Task description
Note each line in the data below that holds "computer", and copy it.

[Input material Boundary: Start]

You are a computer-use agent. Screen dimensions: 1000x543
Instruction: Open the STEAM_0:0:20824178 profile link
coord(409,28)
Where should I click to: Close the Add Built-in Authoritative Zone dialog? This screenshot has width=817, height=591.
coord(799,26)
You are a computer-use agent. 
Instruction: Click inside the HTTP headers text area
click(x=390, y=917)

[Input material Boundary: End]
[Input material Boundary: Start]

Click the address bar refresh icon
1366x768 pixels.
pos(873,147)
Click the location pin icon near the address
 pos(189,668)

[Input material Boundary: End]
[Input material Boundary: Start]

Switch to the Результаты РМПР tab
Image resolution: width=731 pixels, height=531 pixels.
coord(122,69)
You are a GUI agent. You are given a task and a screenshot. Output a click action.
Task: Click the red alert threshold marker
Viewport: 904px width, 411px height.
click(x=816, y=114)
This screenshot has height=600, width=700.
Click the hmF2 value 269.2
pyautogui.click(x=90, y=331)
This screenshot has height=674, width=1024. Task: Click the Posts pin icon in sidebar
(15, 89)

[Input material Boundary: End]

Expected answer
You are a computer-use agent. Screen dimensions: 1000x543
You are a computer-use agent. 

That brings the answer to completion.